■ **Problem to solve**: Copy out the whole nursing school interview word for word.

■ **Excerpt**:
People say nursing is blood, sweat and tears, it’s a lot of work. How was the hustle and bustle?

Yeah, I don't like that saying. I remember when I first started, in my seminar class I heard someone say, ‘You’ll probably cry.’ I just thought, ‘I don't think that's a good way to go into it.’ You will have rough days, but you won't necessarily cry. It's manageable. It's all about how you address it and how you view it. I don't think the tears part is accurate, it is a lot of work, I will never lie about that. Especially in the middle semester, where you’re doing a million things all the time. But if you just break it down and stop thinking about it, it’s better. But I know, when you walk into each semester its shocking. They’re really gonna make us do all that?! In four and a half months?! Impossible! If you truly just take it in each week, it looks so much more manageable. Finding people that you can work with is a big thing too. I know that's harder with Zoom, but if you make groups that you can work together with, studying becomes much easier. You can rely on each other to bounce ideas off of and that helps to make you feel like you're not in it alone. That’s where people get overwhelmed, is thinking that they’re doing this all by themselves. You have the same group of people throughout all three semesters that you go through it with. Find your people. You just have to put yourself out there and start. Take the initiative yourself, it doesn't have to be the professors who say, ‘Hey, make these study groups at this time.’ Just because they assign you to a study group, that doesn't mean you're going to like it. It’s important for people to just go out on their own and figure it out.

■ **Stored items**:
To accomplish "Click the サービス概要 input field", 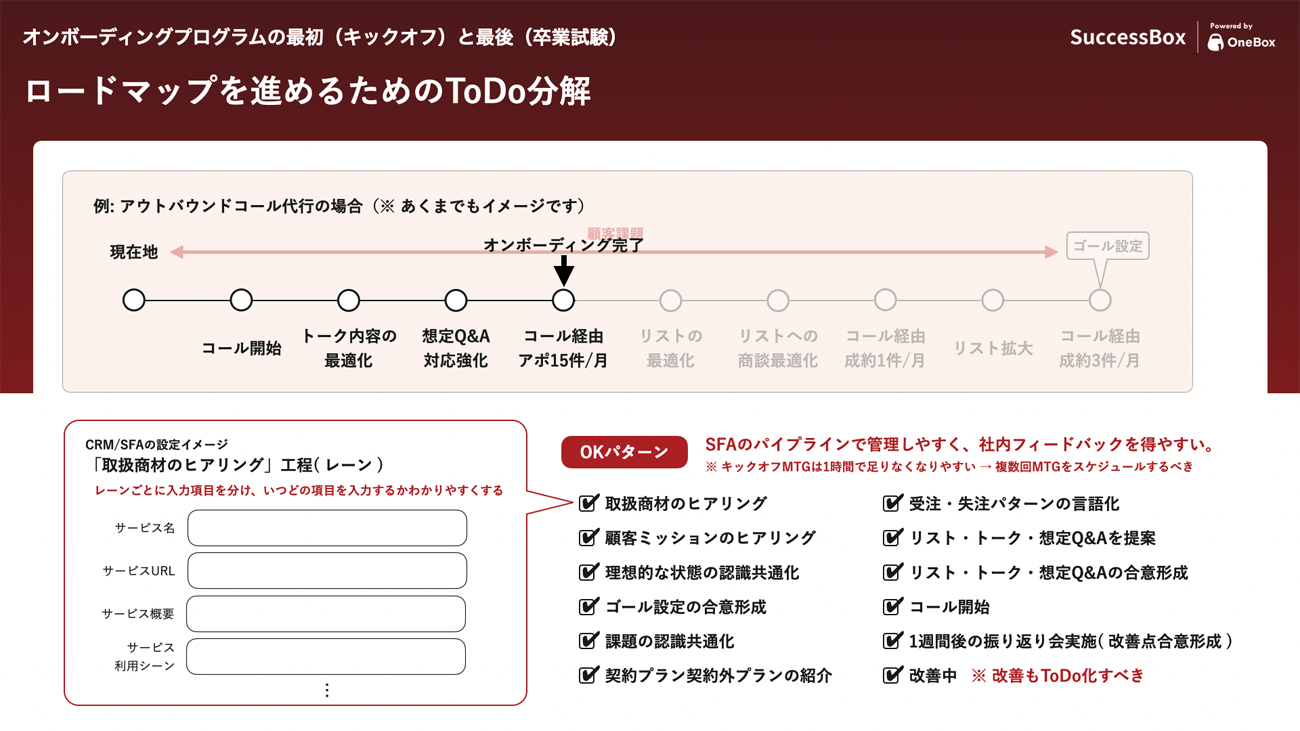I will pos(326,614).

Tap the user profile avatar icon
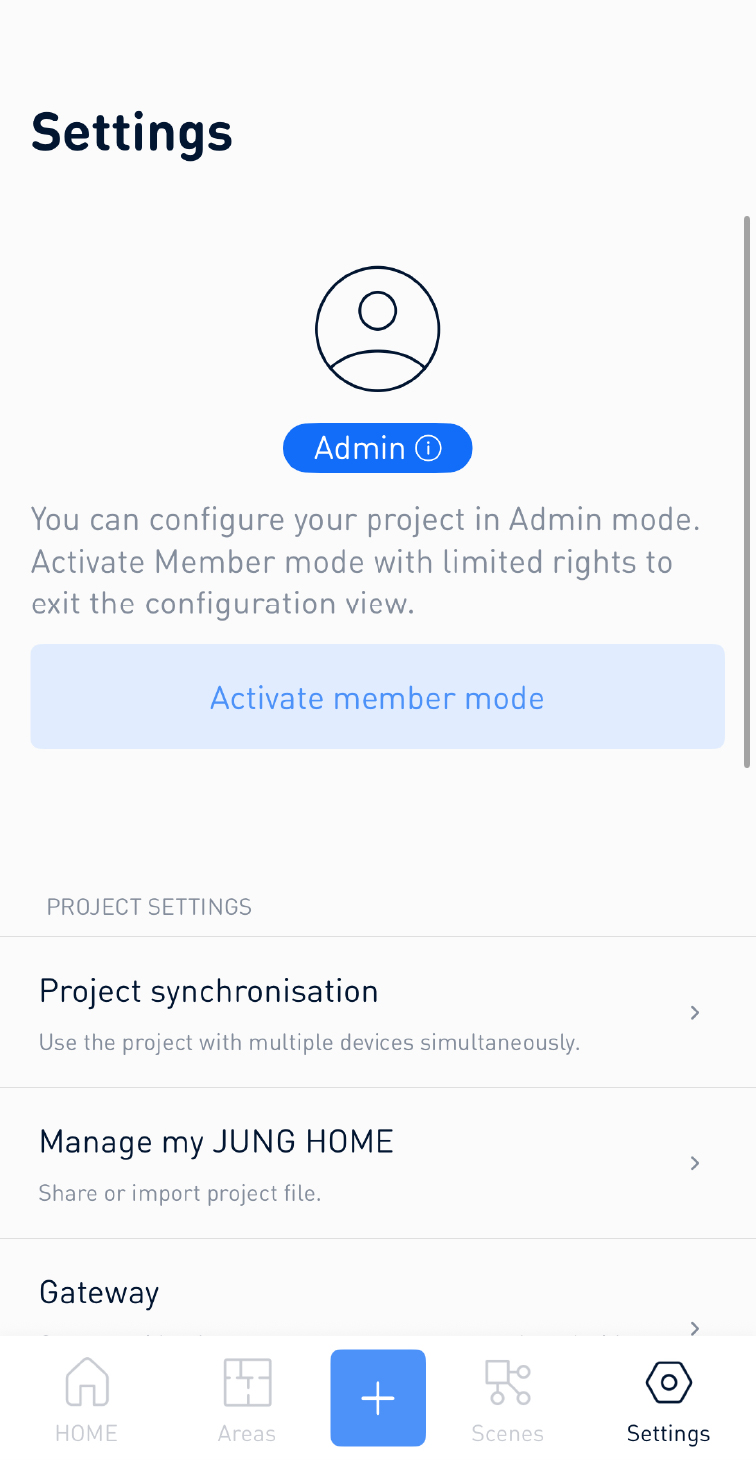pyautogui.click(x=378, y=328)
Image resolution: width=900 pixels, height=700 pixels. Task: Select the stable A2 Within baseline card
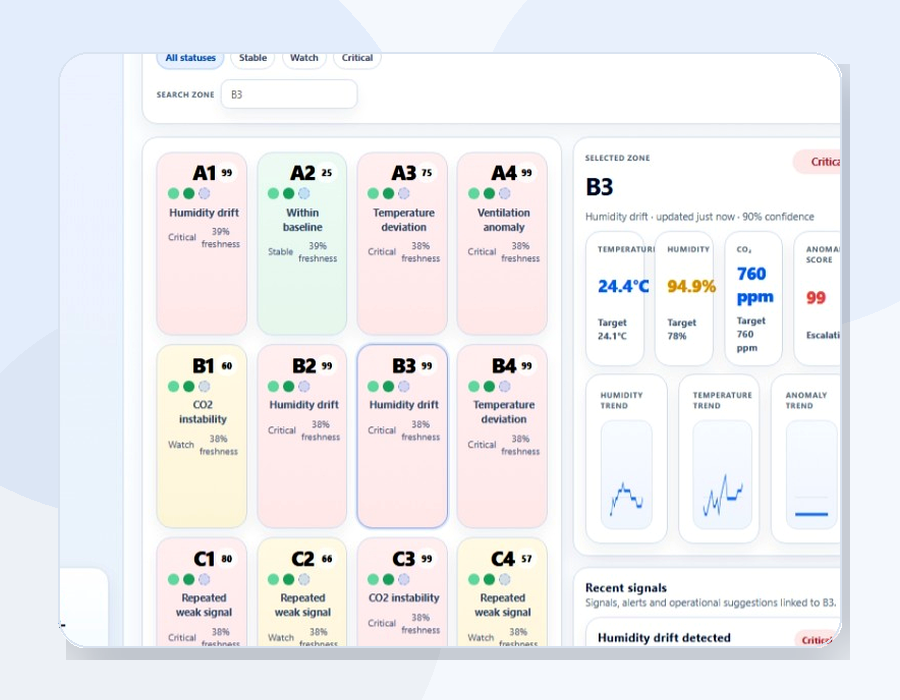(302, 244)
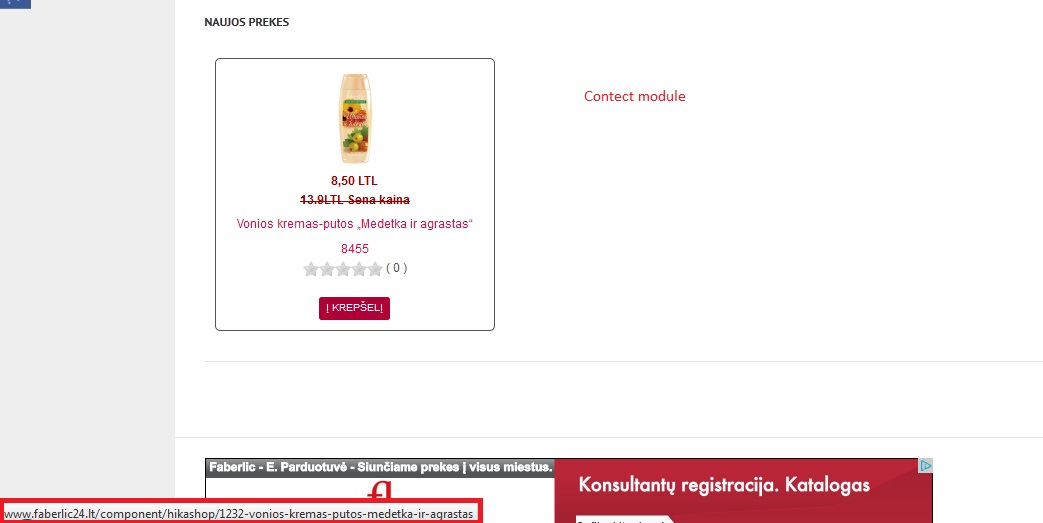Click the crossed-out 13.9LTL Sena kaina
1043x523 pixels.
(355, 200)
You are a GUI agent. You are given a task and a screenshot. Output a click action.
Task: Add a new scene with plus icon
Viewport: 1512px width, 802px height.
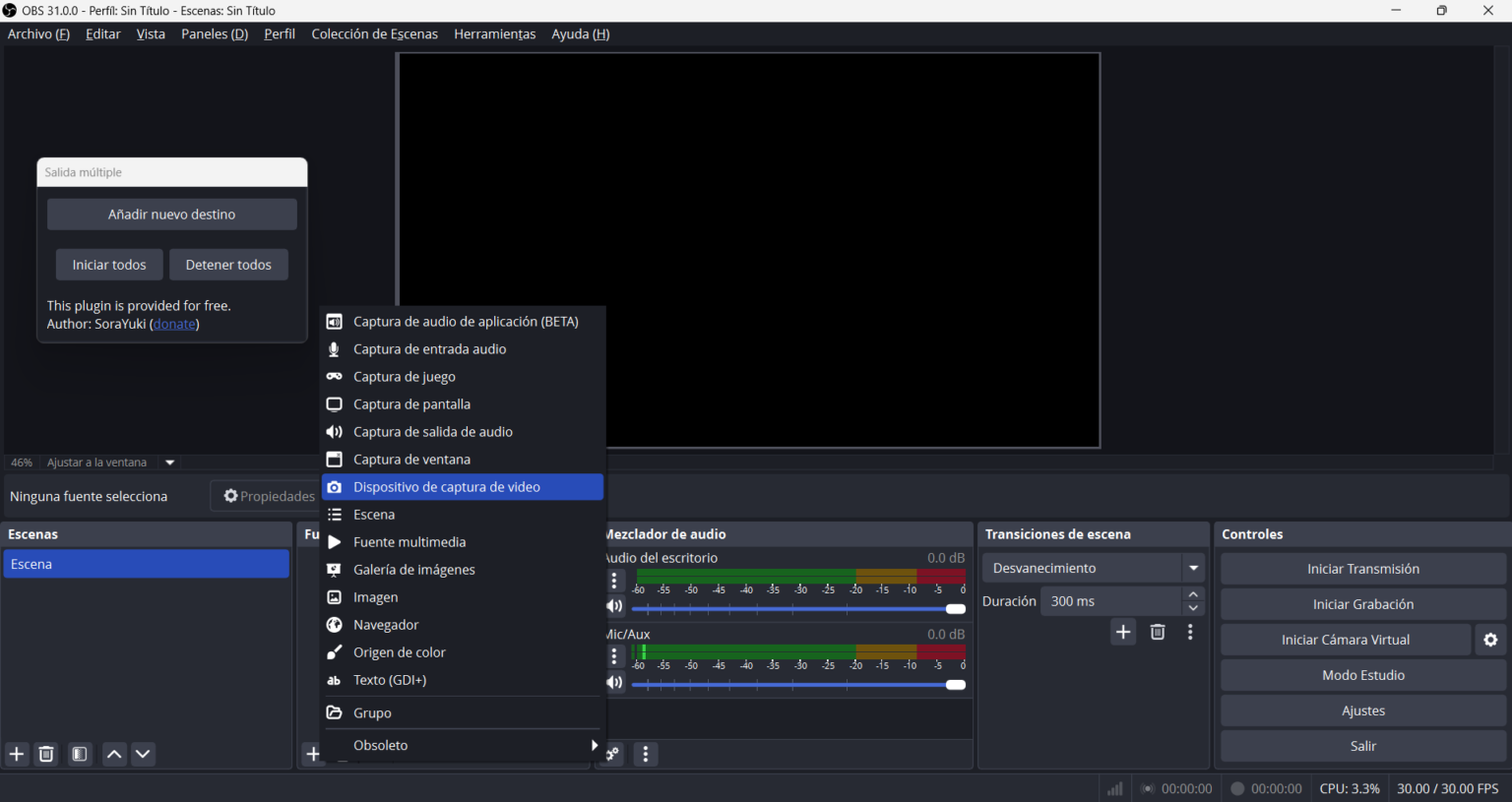[17, 754]
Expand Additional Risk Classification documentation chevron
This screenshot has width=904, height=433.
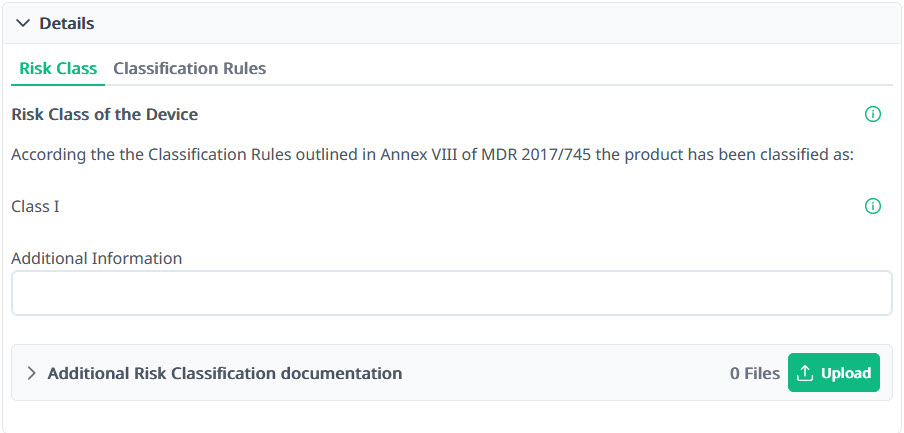[31, 374]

■ **Task response**:
People say nursing is blood, sweat and tears, it’s a lot of work. How was the hustle and bustle?

Yeah, I don't like that saying. I remember when I first started, in my seminar class I heard someone say, ‘You’ll probably cry.’ I just thought, ‘I don't think that's a good way to go into it.’ You will have rough days, but you won't necessarily cry. It's manageable. It's all about how you address it and how you view it. I don't think the tears part is accurate, it is a lot of work, I will never lie about that. Especially in the middle semester, where you’re doing a million things all the time. But if you just break it down and stop thinking about it, it’s better. But I know, when you walk into each semester its shocking. They’re really gonna make us do all that?! In four and a half months?! Impossible! If you truly just take it in each week, it looks so much more manageable. Finding people that you can work with is a big thing too. I know that's harder with Zoom, but if you make groups that you can work together with, studying becomes much easier. You can rely on each other to bounce ideas off of and that helps to make you feel like you're not in it alone. That’s where people get overwhelmed, is thinking that they’re doing this all by themselves. You have the same group of people throughout all three semesters that you go through it with. Find your people. You just have to put yourself out there and start. Take the initiative yourself, it doesn't have to be the professors who say, ‘Hey, make these study groups at this time.’ Just because they assign you to a study group, that doesn't mean you're going to like it. It’s important for people to just go out on their own and figure it out.